Dinamica e indagini a Sangineto
Le circostanze in cui si è consumata l’aggressione restano al momento incerte. Gli elementi finora raccolti non permettono di stabilire se l’episodio si sia verificato all’interno dell’esercizio commerciale o nelle sue immediate pertinenze esterne. Anche le motivazioni all’origine dell’aggressione rimangono del tutto sconosciute.
A prestare i primi soccorsi al 32enne è stato un amico, che lo ha accompagnato inizialmente al presidio ospedaliero di Cetraro. La gravità delle lesioni riportate ha reso necessario il successivo trasferimento d’urgenza presso l’ospedale Annunziata di Cosenza, dove il giovane si trova attualmente ricoverato nel reparto di rianimazione in condizioni definite estremamente critiche.

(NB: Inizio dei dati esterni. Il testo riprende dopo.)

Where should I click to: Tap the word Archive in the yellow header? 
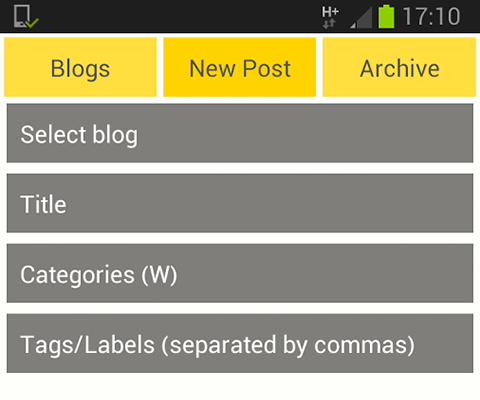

Sull’accaduto la Procura della Repubblica di Paola ha aperto un fascicolo di inchiesta per fare piena luce sui fatti e individuare i responsabili. Le indagini sono state affidate ai carabinieri, impegnati nel ricostruire l’esatta sequenza degli eventi attraverso gli opportuni accertamenti e rilievi. Attualmente non sono stati diffusi dettagli circa eventuali provvedimenti adottati o il movente che ha scatenato la violenza.
Tensioni e interventi anche a San Lucido
Nella medesima notte un ulteriore episodio di disordine ha interessato il lungomare di San Lucido, a breve distanza da Sangineto. In questo caso si è trattato di una rissa che ha richiesto il tempestivo intervento dei carabinieri per riportare la calma tra i presenti. L’evento si è concluso senza conseguenze sanitarie o feriti.
Si tratta di due fatti distinti verificatisi a poche ore di distanza lungo il medesimo tratto costiero, mentre proseguono gli accertamenti investigativi sul caso più grave per definire le singole responsabilità.